[TASK ITEM] After locating the line that contains "You are a computer-use", output that line and each one following it, exactly, to the end of the entries. No pictures.

○ ○ ○ ○

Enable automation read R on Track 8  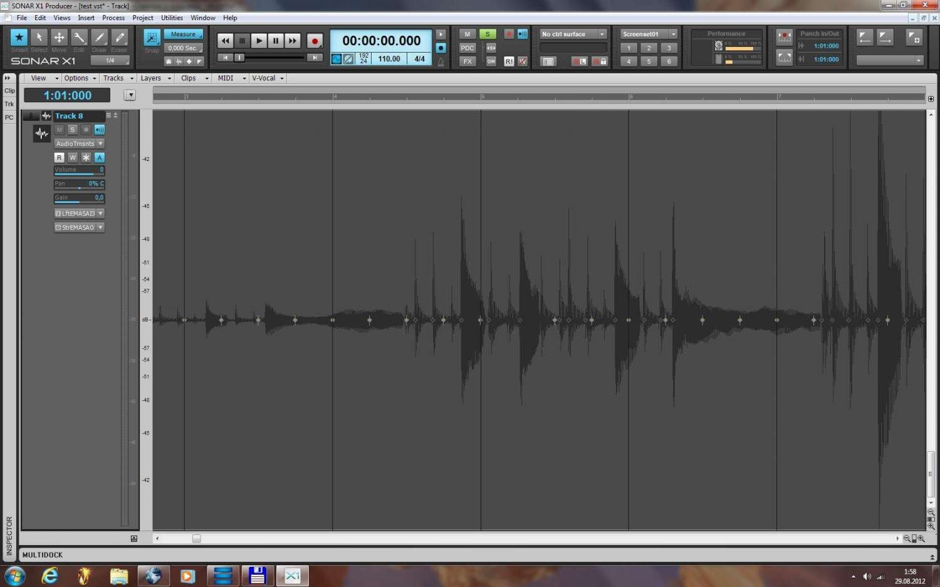point(60,158)
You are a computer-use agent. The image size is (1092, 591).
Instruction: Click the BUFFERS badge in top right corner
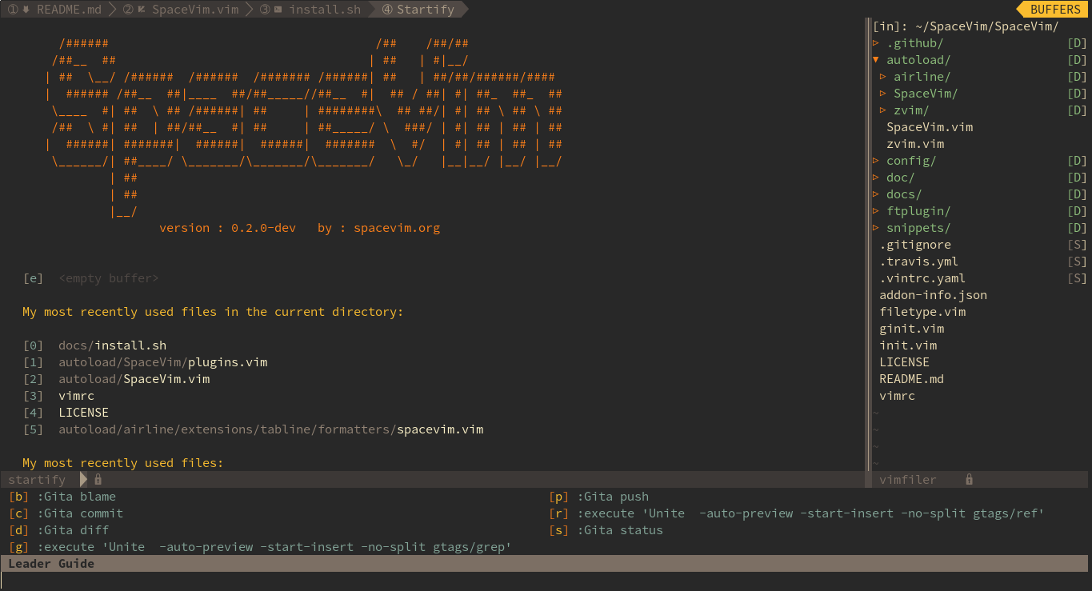pos(1053,9)
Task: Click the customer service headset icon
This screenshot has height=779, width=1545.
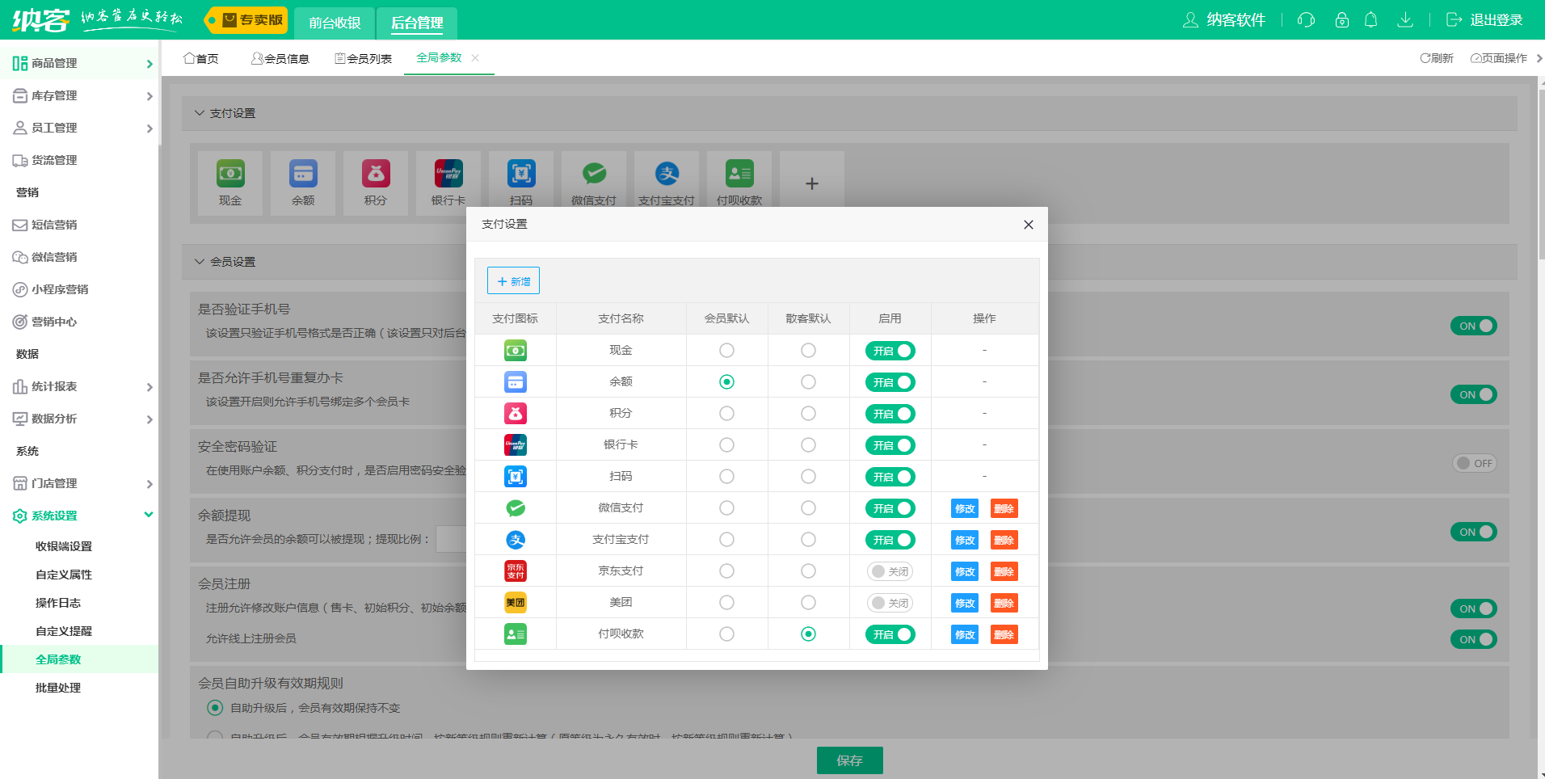Action: [1306, 20]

○ ○ ○ ○

[RESPONSE TO THIS EXERCISE]
You are a computer-use agent. The image size is (1092, 591).
Instruction: Click the BUFFERS badge in top right corner
pos(1053,9)
Task: Click the customer service headset icon
This screenshot has height=779, width=1545.
Action: [1306, 20]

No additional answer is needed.